"Maria Wenberg."
Panggilan pertama tak ada jawaban.
"Maria Wenberg."
Panggilan kedua masih tak ada jawaban.
"Maria Wenberg."
Dan panggilan ketiga tak ada jawaban juga.
Lagi - lagi gadis bernama Maria ini tak muncul di kelas. Benar - benar...
Miss Xena menggertakkan giginya. Menutup buku absensi kemudian meletakkannya ke atas meja setengah membantingnya membuat para siswa - siswi di depannya tersentak.
Hah... Baru mulai tahun ajaran baru ini sudah ada beberapa siswa yang sama sekali tidak muncul di kelas. Dan salah satunya ialah gadis ini.
Maria Wenberg.
Dia adalah satu - satunya perempuan yang sering absen.

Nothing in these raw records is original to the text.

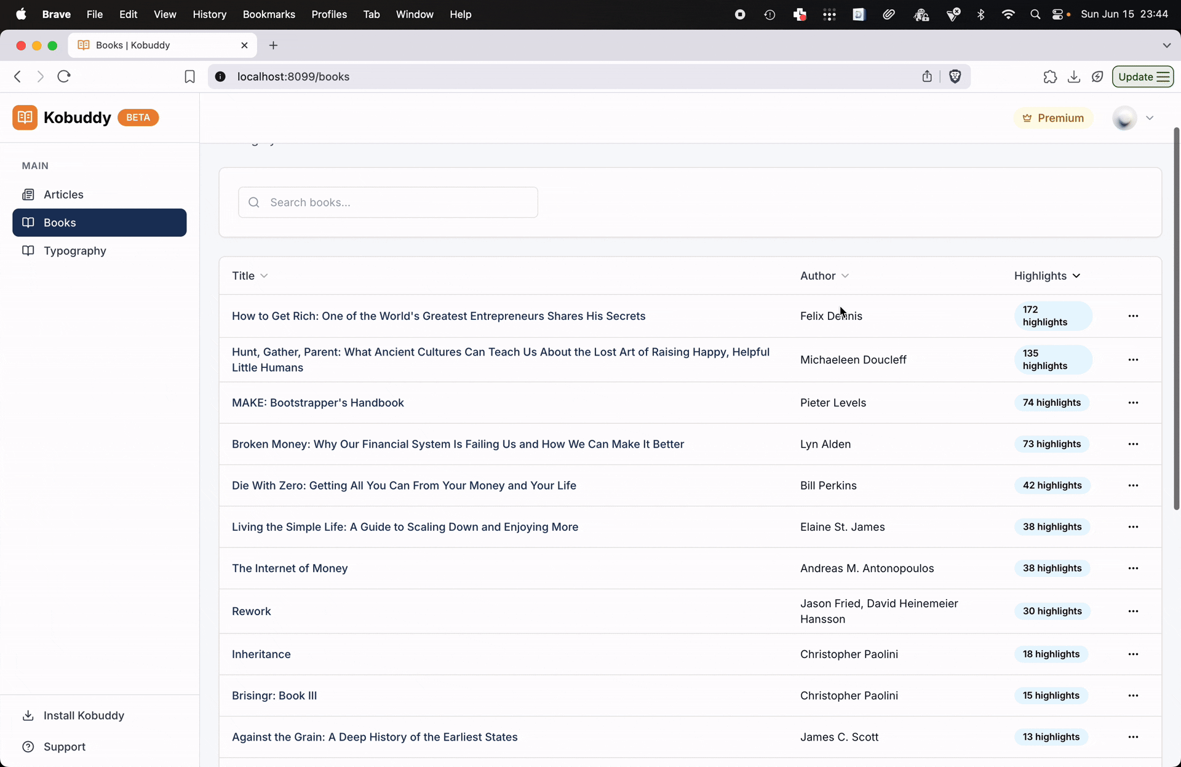Click the Premium button
Viewport: 1181px width, 767px height.
click(x=1053, y=117)
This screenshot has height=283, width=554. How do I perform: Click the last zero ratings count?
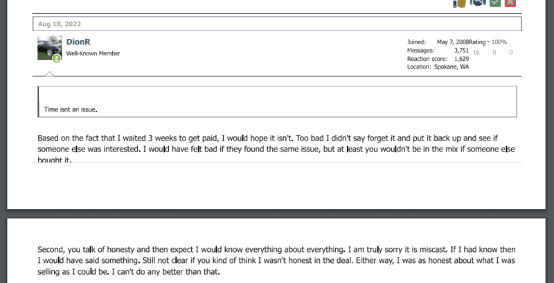(510, 52)
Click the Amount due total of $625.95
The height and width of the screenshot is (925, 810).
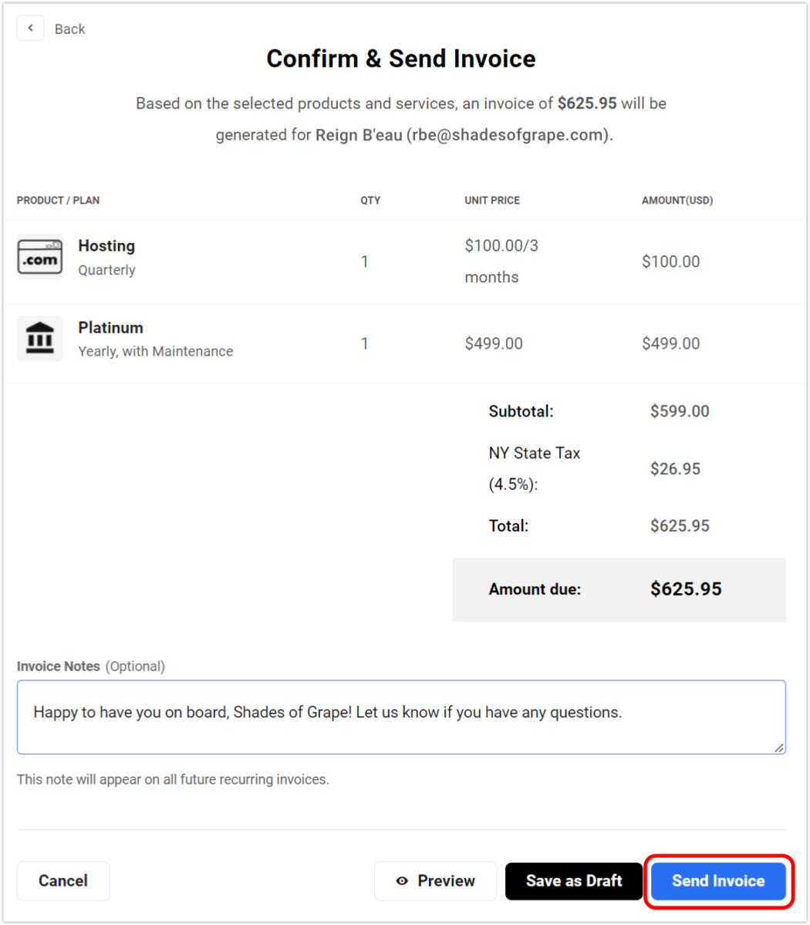[685, 589]
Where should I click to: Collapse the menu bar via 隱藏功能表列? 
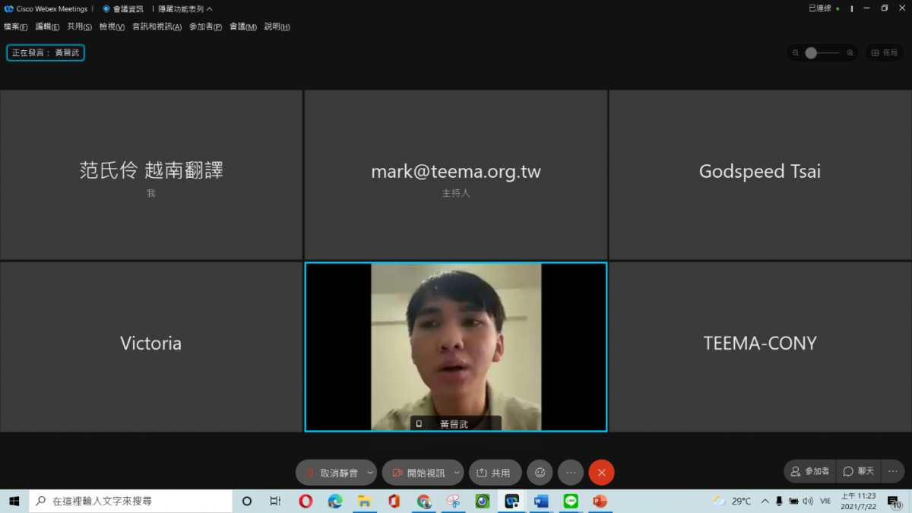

Sebenarnya mereka ini niat bersekolah di akademi atau tidak?
Hal ini benar - benar membuatnya pusing. Miris sekaligus marah.

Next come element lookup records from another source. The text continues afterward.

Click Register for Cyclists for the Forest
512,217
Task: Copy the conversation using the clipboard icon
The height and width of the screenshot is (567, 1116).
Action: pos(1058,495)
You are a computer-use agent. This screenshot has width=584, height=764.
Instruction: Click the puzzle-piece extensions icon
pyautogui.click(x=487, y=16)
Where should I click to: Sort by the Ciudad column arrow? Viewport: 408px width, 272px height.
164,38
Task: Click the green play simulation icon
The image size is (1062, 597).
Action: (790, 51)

Sebagai pengajar yang berpangkat letnan di Black Militer, dia tentunya sangat membenci orang - orang yang tidak disiplin. Apalagi anak - anak ajaran baru yang masih piyik yang baru pertama kali berada di akademi tetapi sudah tak mematuhi aturan.
Anak seperti ini bagaimana bisa menjadi pasukan Black Militer.
Duh, anak jaman sekarang benar - benar keterlaluan.
Miss Xena menghela nafas. Menyentuh keningnya yang berdenyut pening. Lalu sedetik kemudian perempuan itu mengatur ekspresinya kembali menjadi datar dan tegas. Postur tubuhnya pun kembali kepada mode tegap saat dia mulai kembali bicara.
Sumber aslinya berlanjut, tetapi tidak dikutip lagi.